Я иду в зал, включаю телевизор, усаживаюсь на диван, почти на Нее, появляется холод в животе и гнетущее ощущение неуюта, но не от Ее присутствия, нет, на сей раз меня пугает кое-что другое. Сдается мне, что я знаю, в связи с чем мама взяла такой тон, запретила выходить, сделав предупредительный выстрел. Точнее, звонок.
Мы с Ней сидим рядышком, можно сказать, держимся за руки, так бы оно и было, будь она жива. Сейчас я бы с удовольствием поменялась с Ней местами, вычеркнула эту реальность, отменила, переиграла. Я готова сдаться Ей и позволить утащить себя на дно той бездны, которую она часто демонстрирует мне по ночам.
На дальней станции сойду, – поет телевизор, – трава по пояс, и хорошо с былым наедине. Замочную скважину сердито царапает ключ, ему не удается попасть в отверстие с первой попытки. Так же скребется мое сердце, отчаянно стараясь выбраться из клетки, Сезам, откройся! – потом стремительно взмывает вверх, как дятел, постучать по вискам, пока душа пятится в пятки, бродить в полях ниче-ем, ничем не беспокоясь, мама стремительно, как летчик-испытатель, несется навстречу штепселю, вставленному в розетку, по васильковой синей тишине…
Экран гаснет.
Я смотрю в окно.
Мысли тянутся, как удлинители. Ты позоришь своих родителей! Я – позорю своих родителей. Своей глупостью. Своим показным безразличием. Я – не девочка, я – дурочка, какой-то дефективно-ограниченный. ‹…› и не знаешь правил, ничего не можешь исправить, не хочешь себя заставить, я училась прилежно, твой папа учился прилежно, и в кого ты такая пошла, никакой надежды, никакого покоя, Господи, что же это такое. Ладно. Все. Ты не слышишь меня. Бог с тобою.
Я смотрю в окно.
Сейчас она пойдет в ванную, включит воду, попытается поплакать, но она никогда не плачет, на самом деле она не умеет плакать и не умеет смеяться.
Это потому, что мамина мама тяжело работала и не обнимала твою маму, говорит Баба. Ей было некогда. Но каждая мать любит своего ребенка, даже если ей некогда. Даже если она не научила его, как плакать и как смеяться.

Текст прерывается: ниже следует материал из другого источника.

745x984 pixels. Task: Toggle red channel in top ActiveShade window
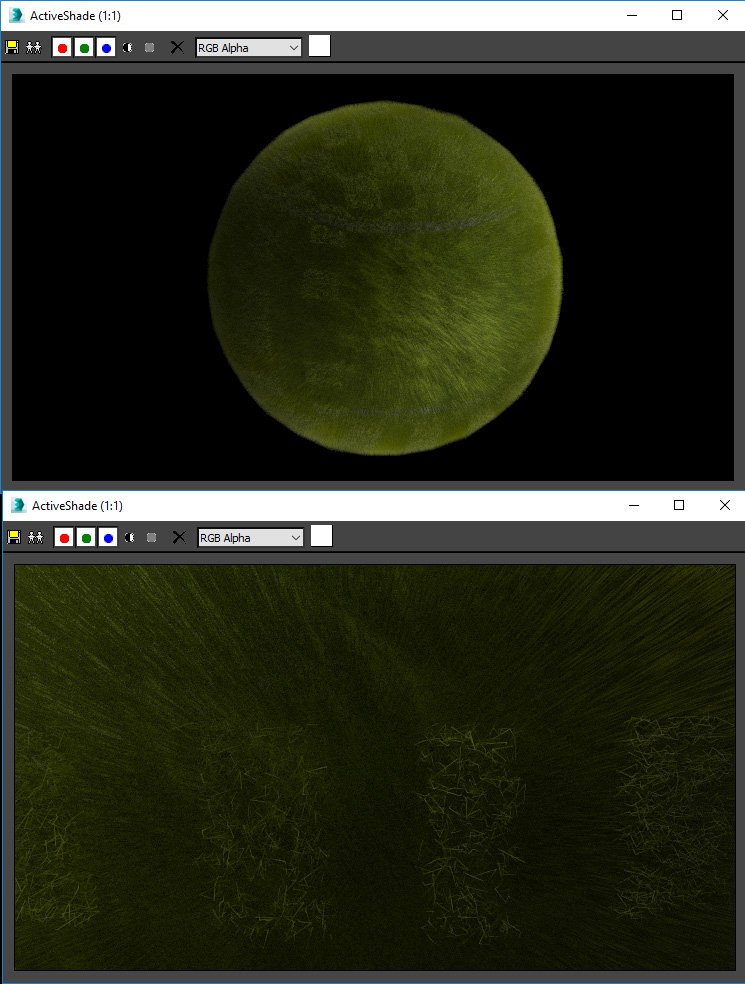(x=62, y=47)
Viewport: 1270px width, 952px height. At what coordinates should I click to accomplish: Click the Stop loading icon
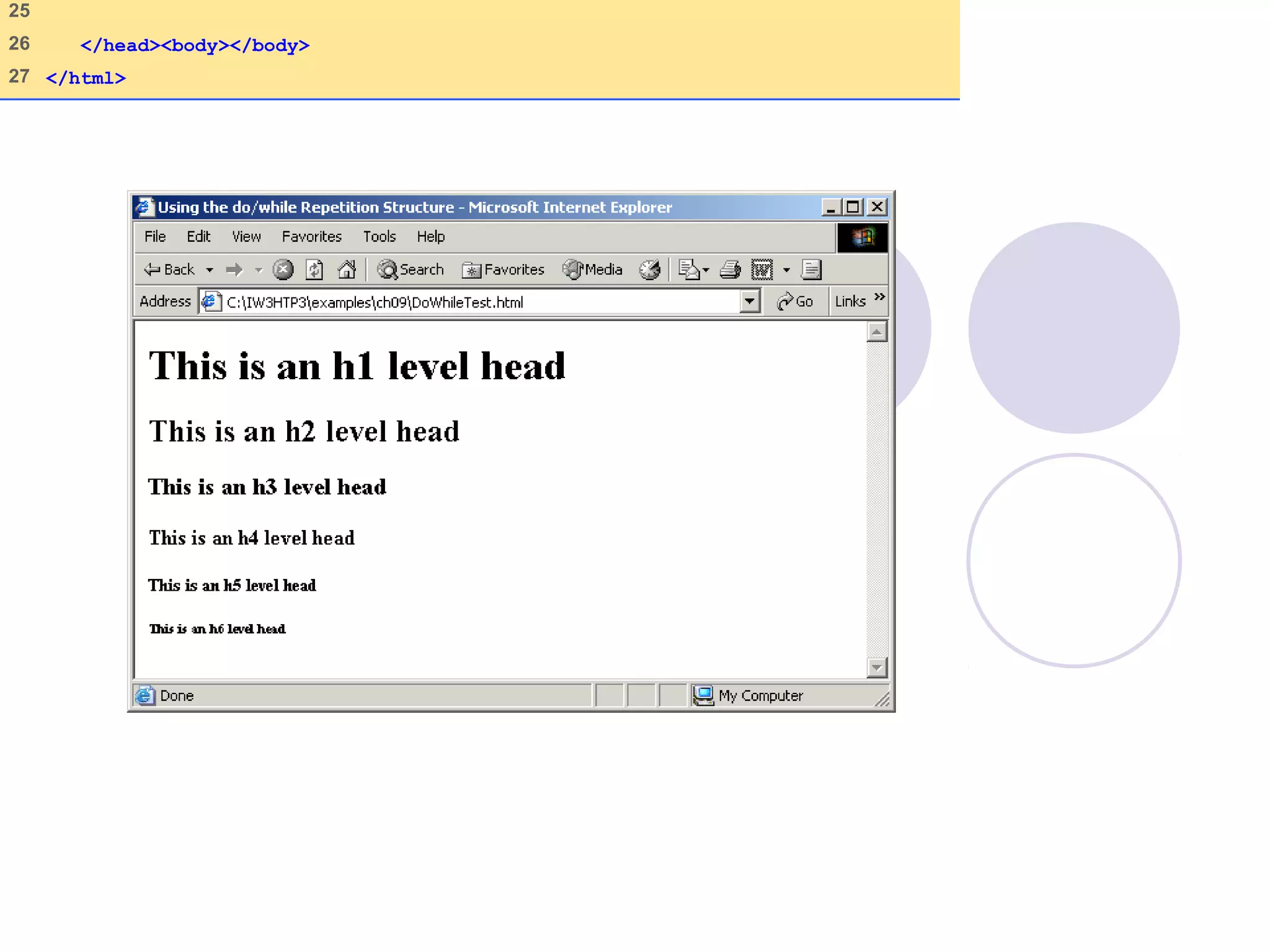(283, 270)
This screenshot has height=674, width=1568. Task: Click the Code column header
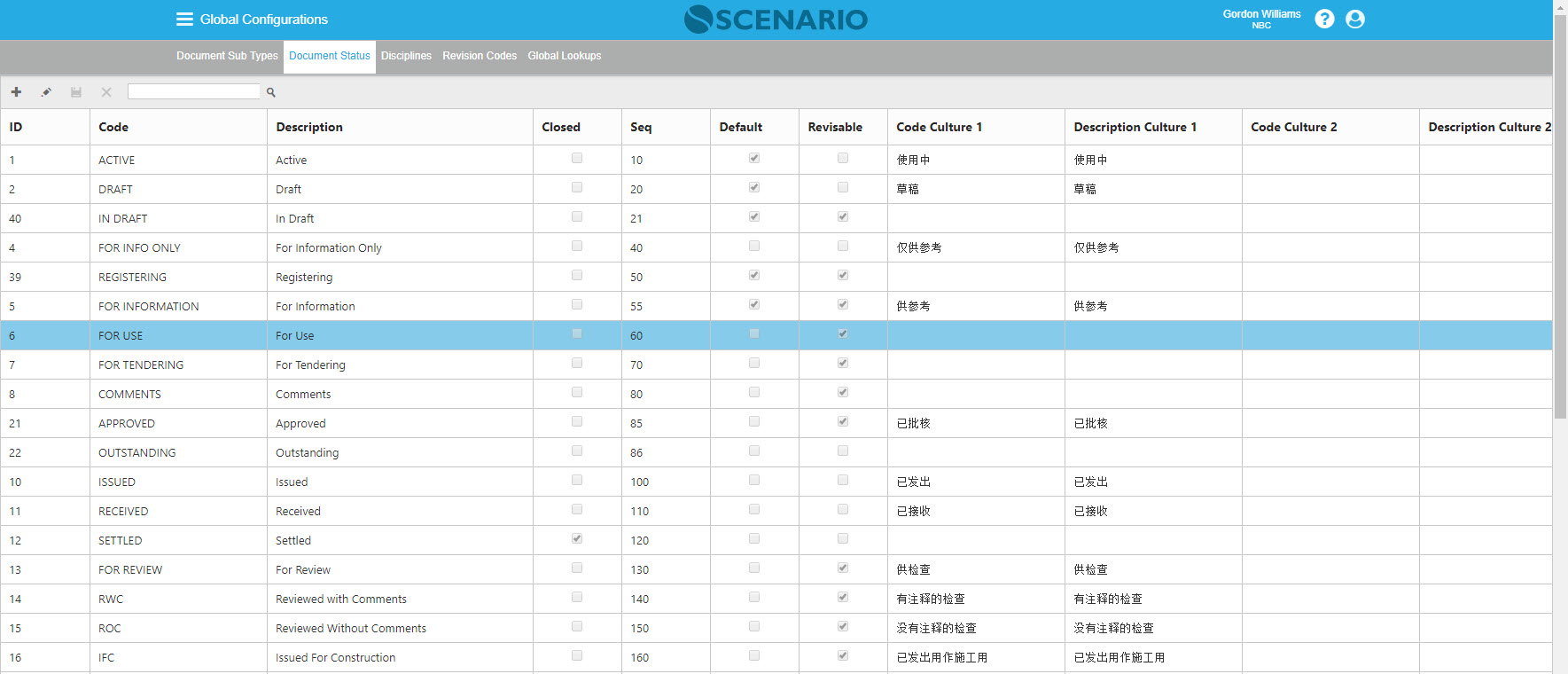(113, 127)
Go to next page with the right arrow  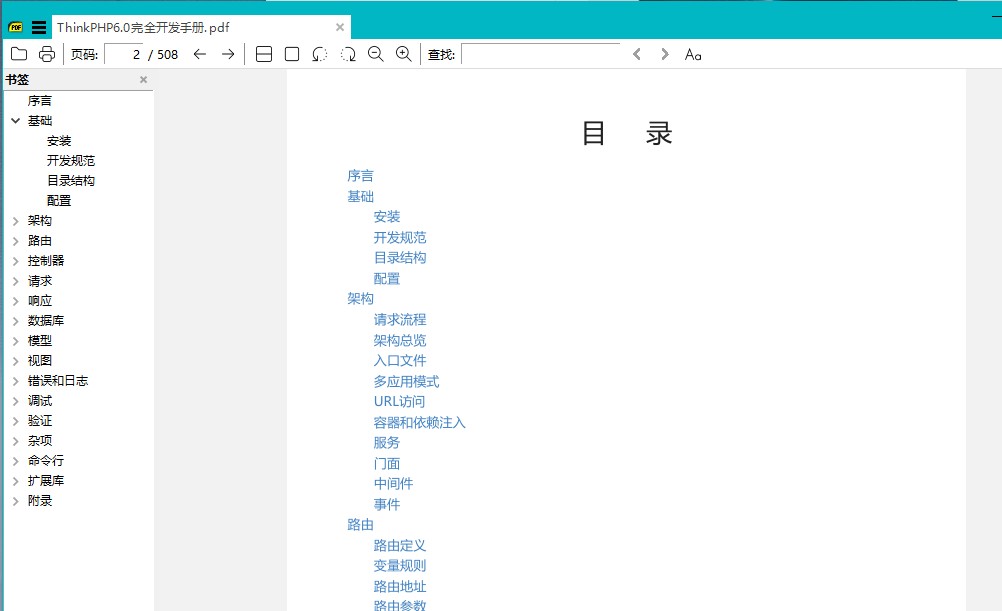tap(227, 54)
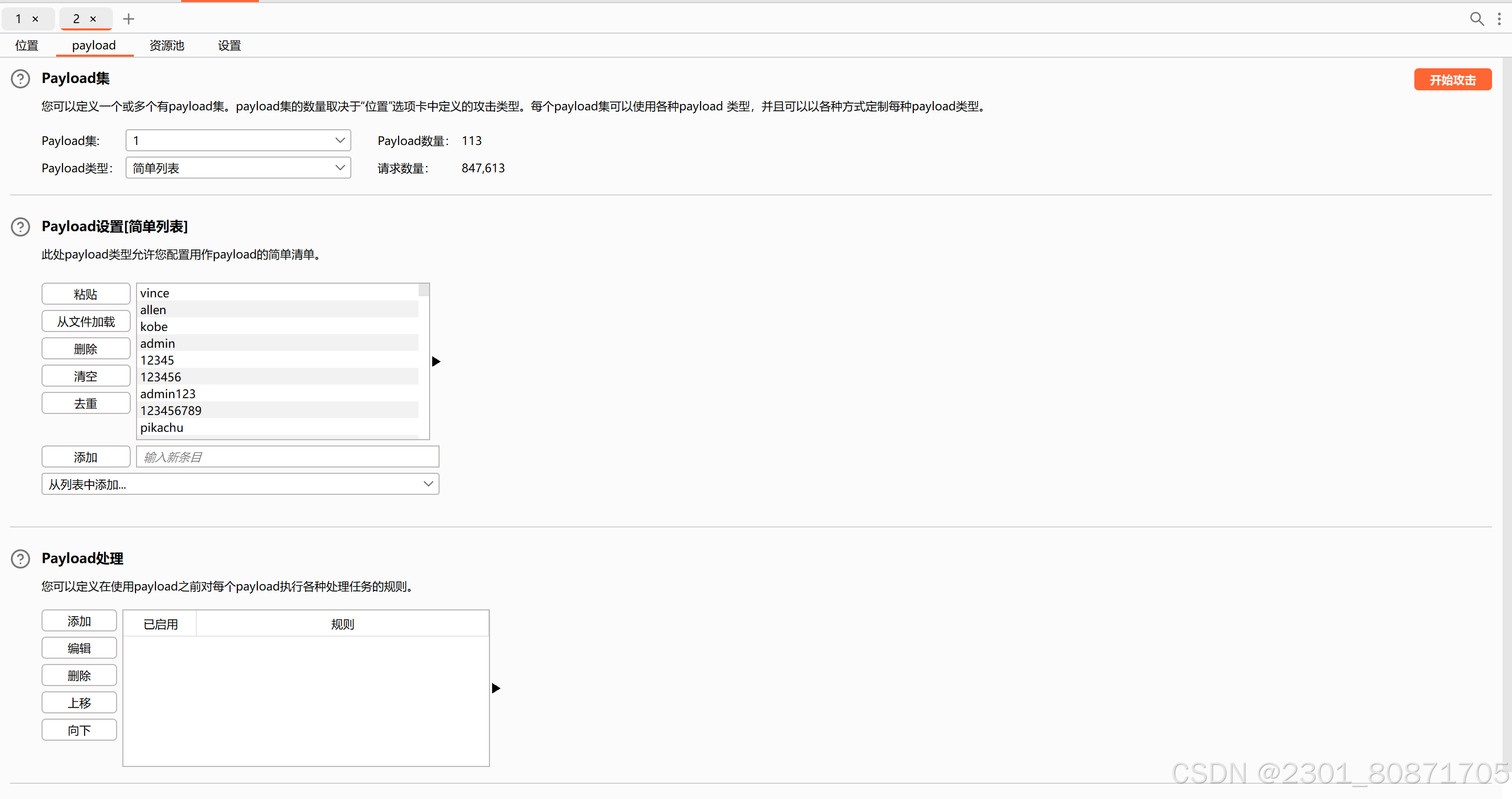Open the Payload类型 dropdown

point(238,168)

Надо было мне тебя сразу усыновить, говорит Дед.
Подумаешь, девочка, знаем мы, где бы эта девочка была, на каком месяце они расписываться пошли, говорит дядя Митя.
Нельзя уйти из дома – скверно. Сквер но, верно. Наверное, в сквере уже появились первые желтые листья – красиво. Крась ивы, осень, полощи тополя и клены.
Сейчас она выключит воду, выйдет из ванной, войдет в кухню, поставит разогревать суп, увидит пирог. Раньше ей нравились пироги, она даже умела смеяться с Алей и хотела такую девочку, как Аля, а может, вообще мальчика. Но получилась я. Мы бы с ней друг друга не выбрали, однако Сверху решили, что будет так, никуда не денешься. На работе мама планирует, а меня она не запланировала и получила то, что осталось. Какую-то неправильную меня. Не оправдывающую ничьих ожиданий. Как с этим справляются другие, как им удается всем нравиться и все уметь: и ровно шить на швейной машинке, которую я никак не могу научиться правильно заправлять, и решать примеры с косинусами, и быть душой компании, и не огорчать родителей. Мне бы тоже хотелось, чтобы предметы всегда оставались в хорошо знакомых пропорциях. Чтобы конкретное победило абстрактное. Чтобы тени в моих снах не умели разговаривать. Думаю, никто другой меня и не взял бы. А мне, вообще-то, не очень-то и хотелось.